# Ze Shirt, she is done! (almost)



## CamM (Dec 6, 2008)

Recall I had trouble on the placket. Thanks to those that helped out:thumb:. Obviously it isn't perfect. Check out the blog entry:

http://loner-writer.xanga.com/weblog


----------



## CJ (May 10, 2002)

Wow you sewed it all by hand? Great job!


----------



## MacaReenie (Mar 1, 2008)

good for you! Speed isn't always of importance. Sometimes the experience is worth enjoying and savoring more than the finish! I hope we told you to prewash the fabric first...I would hate to see it shrink up on you and not fit after all that work. Of course, with the style it is, you look like you have some room to spare in it. Great job!!


----------



## AngieM2 (May 10, 2002)

Nice job. Looks even better on your model.
Everyone starts somewhere, and the first time trying something often is not perfect.

the next one will be even better.!

Angie


----------



## CamM (Dec 6, 2008)

AngieM2 said:


> Nice job. *Looks even better on your model.*
> Everyone starts somewhere, and the first time trying something often is not perfect.
> 
> the next one will be even better.!
> ...


I tried my best to look good. 48 views for a day, too!


----------



## CamM (Dec 6, 2008)

MacaReenie said:


> good for you! Speed isn't always of importance. Sometimes the experience is worth enjoying and savoring more than the finish! I hope we told you to prewash the fabric first...I would hate to see it shrink up on you and not fit after all that work. Of course, with the style it is, you look like you have some room to spare in it. Great job!!
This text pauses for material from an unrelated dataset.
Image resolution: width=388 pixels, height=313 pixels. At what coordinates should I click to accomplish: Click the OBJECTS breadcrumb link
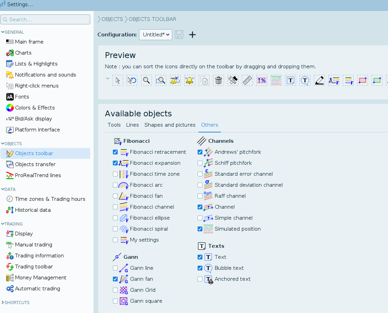point(112,19)
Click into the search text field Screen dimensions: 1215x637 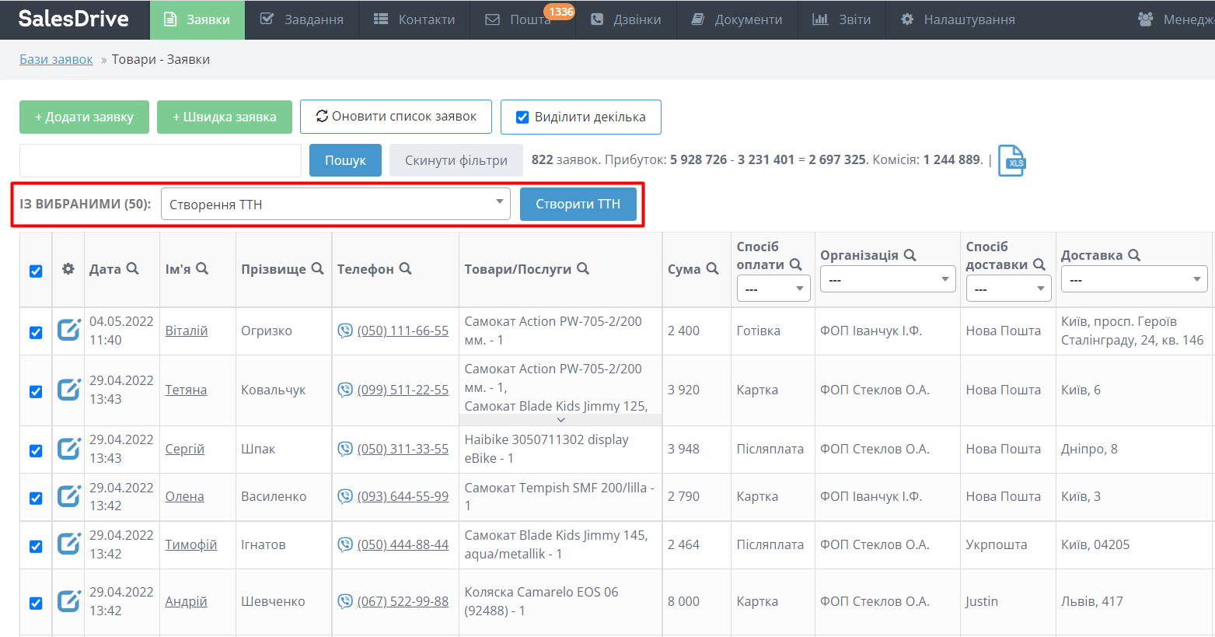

Yes it was prewashed but as you say there's plenty of room left.


----------



## DW (May 10, 2002)

and I like the idea of hand sewing. I made my hubby a similar looking shirt yrs ago...I think it was French cheesemakers smock or something like that. I remember the plackets on the top of the sleeves gave me fits. BUT...I'm sure it's still upstairs in the closet 30 yrs later!!!!!!


----------